Önce şunu belirtelim: “Ben Mersinliyim” diyebilen herkes Mersinlidir. Mersin’de yaşayan herkes, kentin tarihsel, kültürel ve sosyal değerlerinin farkında olmak, kentin yapısal, ekonomik ve kültürel dönüşümünün sürdürülebilirliğini sağlamak, kente aidiyet duygusunu pekiştirerek, kenti sahiplenmek ve korumak zorundadır.
Mersin’in kuruluşunda Hristiyanlar, Yahudiler, Araplar ve Mersin köylüleri (Türkmenler) var. Kentin bugünkü yapısını ve işlevini belirleyen asıl gelişmeler 1970’lerde ve 1980’lerde ortaya çıktı. Ortadoğu sorunu ve daha sonra başlayan İran-Irak savaşı Avrupa ülkelerinin transit ticaretini Mersin Limanı’na kaydırmalarına neden olmuştur. 1980’lerdeki ihracat hamlesi de Mersin’in bir liman ve ticaret merkezi olarak önemini daha da artırmıştır.
Mersin’deki hızlı gelişmeye bağlı göçler sonunda Mersin’in tüm yapısını kapsayan ve yeteri kadar kontrol edilip yönlendirilemeyen değişimler başlamıştır. 1970 yılında 112 bin olan nüfus, 1980 yılında 261 ve bugünde ise kent merkezi 1 milyona ulaşmıştır. Hızlı nüfus artışı ve göçler sonunda, kamu ve yerel yönetimlerin yatırımlarının yetersizliği çarpık kentleşmeyi ve plansızlığı beraberinde getirmiştir. Suriyeli sığınmacılar da ayrı bir dert.
Bir zamanların kültür, sanat, eğitim, spor ve ticaret merkezi olan Mersin, eski güzel günlerinin özlemini yaşamaktadır. Daha ilkokul öğrencisi iken, Halkevi’nin kütüphanesinde okul ödevlerimizi yaptığımız, aynı yerdeki spor salonundan yararlandığımız ve şayet zamanımız uygunsa döner sahneli salonunda Ulvi Uraz’ların ve Muammer Karaca’ların tiyatro eserlerini izlediğimiz güzel günlere benzer günleri çocuklarımızın yaşayamamasının üzüntüsü içindeyiz.
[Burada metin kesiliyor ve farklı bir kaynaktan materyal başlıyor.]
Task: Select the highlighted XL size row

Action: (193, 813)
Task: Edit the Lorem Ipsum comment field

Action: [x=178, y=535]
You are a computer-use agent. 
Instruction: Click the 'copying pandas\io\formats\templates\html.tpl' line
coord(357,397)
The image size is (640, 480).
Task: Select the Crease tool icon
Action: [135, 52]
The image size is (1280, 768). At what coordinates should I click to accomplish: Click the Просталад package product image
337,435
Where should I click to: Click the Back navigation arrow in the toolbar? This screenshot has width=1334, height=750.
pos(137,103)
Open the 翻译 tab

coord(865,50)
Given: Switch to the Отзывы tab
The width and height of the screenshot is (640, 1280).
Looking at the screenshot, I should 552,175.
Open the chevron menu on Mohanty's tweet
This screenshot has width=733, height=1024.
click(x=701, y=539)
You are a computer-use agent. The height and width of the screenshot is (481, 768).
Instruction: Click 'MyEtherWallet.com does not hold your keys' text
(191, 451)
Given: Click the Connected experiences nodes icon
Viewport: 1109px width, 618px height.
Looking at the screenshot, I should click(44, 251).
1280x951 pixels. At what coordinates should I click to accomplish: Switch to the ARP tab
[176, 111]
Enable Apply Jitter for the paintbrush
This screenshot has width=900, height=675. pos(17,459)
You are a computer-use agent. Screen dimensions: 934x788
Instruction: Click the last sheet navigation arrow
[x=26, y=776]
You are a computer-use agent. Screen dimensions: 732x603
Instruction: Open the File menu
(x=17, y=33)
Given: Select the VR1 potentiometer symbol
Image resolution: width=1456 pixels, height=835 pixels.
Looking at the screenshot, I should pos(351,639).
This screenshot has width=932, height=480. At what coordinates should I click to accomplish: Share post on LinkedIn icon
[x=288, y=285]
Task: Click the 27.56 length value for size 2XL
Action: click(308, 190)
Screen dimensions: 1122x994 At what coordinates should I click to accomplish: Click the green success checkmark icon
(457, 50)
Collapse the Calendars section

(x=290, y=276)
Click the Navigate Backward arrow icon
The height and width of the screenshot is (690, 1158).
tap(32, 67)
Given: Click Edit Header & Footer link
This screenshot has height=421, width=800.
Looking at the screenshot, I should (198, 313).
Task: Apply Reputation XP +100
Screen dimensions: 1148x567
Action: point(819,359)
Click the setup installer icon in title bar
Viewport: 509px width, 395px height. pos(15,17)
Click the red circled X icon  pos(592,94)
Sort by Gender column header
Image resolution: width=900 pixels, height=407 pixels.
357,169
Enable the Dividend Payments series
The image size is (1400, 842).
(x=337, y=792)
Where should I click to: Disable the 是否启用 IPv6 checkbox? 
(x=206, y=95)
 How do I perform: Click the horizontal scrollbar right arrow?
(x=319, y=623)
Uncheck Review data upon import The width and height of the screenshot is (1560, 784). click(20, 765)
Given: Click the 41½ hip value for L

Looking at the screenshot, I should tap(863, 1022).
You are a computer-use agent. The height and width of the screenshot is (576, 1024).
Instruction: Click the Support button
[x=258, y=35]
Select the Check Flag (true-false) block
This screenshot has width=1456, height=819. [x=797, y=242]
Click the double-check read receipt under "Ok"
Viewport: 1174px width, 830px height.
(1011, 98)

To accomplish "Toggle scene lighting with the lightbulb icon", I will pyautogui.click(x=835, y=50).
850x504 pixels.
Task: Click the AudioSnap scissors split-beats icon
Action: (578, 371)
Mersin’in sorunları büyük. Ancak bunlar çözülemeyecek sorunlar değil. Hep birlikte elimizi taşın altına sokmalıyız. Elbette, bir kentin gelişmesinde devlet yatırımlarının çok büyük önemi var. Ancak, bunun kadar önemli olan bir diğer konu da yerel yönetimlerin çalışma programları ve şehrin dokusunu değiştirecek olan projeleridir. Kentler, kendisini yönetenlerden daha çok orada yaşayanlarındır.
Mersin’de yaşayan herkes, kendisini kentin bir parçası olarak görmeli, Mersin’de yaşamanın gerektirdiği koşul ve kuralları anlamış, özümsemiş ve benimsemiş olmalıdır. Mersin’e göç yoluyla gelenler kendi gelenekleri ve göreneklerini unutmamalı, ancak, kent kültürü gelişmeden kentlilik bilincinin oluşmasının güç olduğunu da gözardı etmemelidirler. Kentsel yaşam kalitesine sahip olan yerler çoğaldıkça, farklılıklardan, ortak bilinç ve kollektif bellek oluşumuna doğru gidilecektir.
Mersin’e sahiplenmeden, etkin ve kaliteli bir yönetim anlayışı ortaya koymadan, insanları yaşadığı kente yabancılaştıran politikalardan uzaklaşmadan sorunlara çözüm üretmek zorlaşacaktır.
Ümit Yaşar Oğuzcan’ın yazdığı gibi;
Bir daha dünyaya gelirsem eğer,
İsterim ömrümün her senesinde,
Günlerim hep böyle geçsin Mersin’de.
Son olarak: “Mersinliyi yaşat ki, Mersin yaşasın”.